Demokrasi Indonesia: Evaluasi Kritis atas Kontestasi Pemilu dan Urgensi Islam Tranformatif sebagai Alternatif Perubahan Sosial
Demokrasi Indonesia: Evaluasi Kritis atas Kontestasi Pemilu dan Urgensi Islam Tranformatif sebagai Alternatif Perubahan Sosial
oleh Putri Kartika Ayu
Abstrak
Kesejahteraan menjadi hal yang seharusnya didapatkan oleh masyarakat secara keseluruhan. Kesejahteraan dilihat pada aspek kebebasan pers, kebebasan berpendapat, kebebasan berkumpul dan berorganisasi, hingga yang paling sentral adalah kebebasan dalam akses untuk memenuhi dan mencukupi kebutuhan hidup serta memperoleh penghidupan yang layak. Kesejahteraan saat ini seharusnya menjadi hal yang dicita-citakan bangsa. Pemilihan umum sebagai salah satu bentuk demokrasi Indonesia ternyata tidak mengindahkan kesejahteraan yang menjadi cita-cita bangsa tersebut. Demokrasi saat ini di Indonesia ternyata hanya menjadi tempat startegis bagi para kaum kapitalis, dalam hal ini para oligark untuk mengambil posisi ekslusif dengan menggunakan kekayaan yang ia punya untuk mengontrol pemerintahan, dengan tujuan untuk menambah kekayaan yang dia miliki. Jika kesejahteraan sebagai cita-cita bangsa, maka yang seharusnya memiliki posisi atau yang menduduki pemerintahan adalah mereka para masyarakat mayoritas. Namun, masyarakat mayoritas, dalam hal ini masyarakat miskin, ternyata tidak mendapatkan ruang sebagai pemilik kedaulatan penuh dalam demokrasi. Masyarakat miskin kemudian hanya diberi ruang pada pemilu yang tidak demokratis, sebab yang masyarakat pilih pada pemilihan umum tidak mewakili kepentingan dari masyarakat miskin tersebut, bahkan yang dipilih tidak merepresentasikan masyarakat mayoritas itu sendiri. Hal ini tidak memungkinkan terwujudnya kesejahteraan yang menjadi cita-cita bangsa dan menuntut untuk memungkinkan adanya perubahan sosial secara struktural. Islam melihat ini sebagai suatu masalah dan islam juga menawarkan alternatif untuk menghadapi masalah tersebut, yaitu islam transformatif. Islam transformatif menawarkan pembacaan akan kondisi struktural masyarakat yang timpang dengan menggunakan pendekatan ekonomi politik dimana selalu mengedepankan pencarian teologi, metedologi dan aksi yang dengannya, dapat diciptakan suatu kesejahteraan yang menjadi evaluasi dalam demokrasi pada paktik pemilihan umum.

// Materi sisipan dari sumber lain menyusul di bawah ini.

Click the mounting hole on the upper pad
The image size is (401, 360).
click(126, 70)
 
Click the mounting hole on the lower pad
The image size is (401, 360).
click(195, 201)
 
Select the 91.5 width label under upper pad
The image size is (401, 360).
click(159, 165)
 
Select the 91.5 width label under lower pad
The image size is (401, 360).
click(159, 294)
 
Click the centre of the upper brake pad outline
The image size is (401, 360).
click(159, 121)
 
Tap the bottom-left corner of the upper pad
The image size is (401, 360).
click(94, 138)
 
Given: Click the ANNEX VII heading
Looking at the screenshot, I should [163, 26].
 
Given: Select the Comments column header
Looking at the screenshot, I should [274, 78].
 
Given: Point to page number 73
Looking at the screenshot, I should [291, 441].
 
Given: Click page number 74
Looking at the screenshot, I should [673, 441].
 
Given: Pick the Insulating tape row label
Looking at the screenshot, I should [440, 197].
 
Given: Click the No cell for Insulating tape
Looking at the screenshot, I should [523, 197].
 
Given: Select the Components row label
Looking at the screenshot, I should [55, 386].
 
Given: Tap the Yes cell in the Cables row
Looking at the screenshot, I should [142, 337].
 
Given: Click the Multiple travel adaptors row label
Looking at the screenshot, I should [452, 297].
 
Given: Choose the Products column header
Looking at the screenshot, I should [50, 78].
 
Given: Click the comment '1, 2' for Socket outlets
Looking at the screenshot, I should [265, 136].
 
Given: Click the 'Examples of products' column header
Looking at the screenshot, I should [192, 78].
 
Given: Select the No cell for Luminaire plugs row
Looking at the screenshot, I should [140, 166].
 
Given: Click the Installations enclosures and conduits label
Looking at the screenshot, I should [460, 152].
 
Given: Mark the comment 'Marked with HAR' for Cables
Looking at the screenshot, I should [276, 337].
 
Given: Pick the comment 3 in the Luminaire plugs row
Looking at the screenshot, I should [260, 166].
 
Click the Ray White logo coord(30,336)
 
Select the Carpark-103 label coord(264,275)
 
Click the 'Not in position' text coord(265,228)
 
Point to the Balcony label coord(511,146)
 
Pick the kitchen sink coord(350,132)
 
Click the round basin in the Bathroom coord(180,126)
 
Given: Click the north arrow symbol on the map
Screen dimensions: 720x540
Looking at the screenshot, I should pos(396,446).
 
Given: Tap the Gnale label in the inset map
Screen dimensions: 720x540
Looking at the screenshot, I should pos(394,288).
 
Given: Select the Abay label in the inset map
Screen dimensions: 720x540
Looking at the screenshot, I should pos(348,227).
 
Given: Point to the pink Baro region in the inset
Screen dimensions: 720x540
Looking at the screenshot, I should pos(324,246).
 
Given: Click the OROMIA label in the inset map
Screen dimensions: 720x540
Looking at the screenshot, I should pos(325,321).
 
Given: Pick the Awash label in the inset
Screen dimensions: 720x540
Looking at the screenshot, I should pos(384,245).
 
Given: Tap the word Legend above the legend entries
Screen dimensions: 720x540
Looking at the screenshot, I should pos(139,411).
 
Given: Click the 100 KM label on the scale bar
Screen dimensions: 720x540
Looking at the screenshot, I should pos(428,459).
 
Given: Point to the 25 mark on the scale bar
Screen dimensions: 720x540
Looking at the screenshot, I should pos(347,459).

Kata Kunci: Demokrasi, Pemilihan Umum, Kesejahteraan, Perubahan Sosial, Islam Transformatif
PENDAHULUAN
Pada hakikatnya, manusia lahir berkenaan dengan seperangkat hak yang menjamin kesejahteraan hidup manusia itu sendiri. Kesejahteraan menjadi impian dan harapan manusia yang hidup di muka bumi ini, dan kesejahteraan tersebut dapat diukur, paling sentral, dengan keadaan dimana manusia itu mampu memenuhi atau mencukupi kebutuhan hidupnya. Dalam konteks bermasyarakat, kesejahteraan diukur dimana masyarakat mendapatkan haknya dalam kebebasan pers, kebebasan berpendapat, hak berkumpul dan berorganisasi, dan lain sebagainya, dimana kebebasan tersebut dapat terwujud melalui adanya akses dalam memenuhi atau mencukupi kebutuhan hidup. Dalam artian pemenuhan atau pencukupan kebutuhan hidup menjadi hal yang paling mendasar dalam kesejahteraan masyarakat. Dan kesejahteraan bukan hanya menjadi impuan dan harapan manusia itu sendiri, melainkan sebagai cita-cita bangsa.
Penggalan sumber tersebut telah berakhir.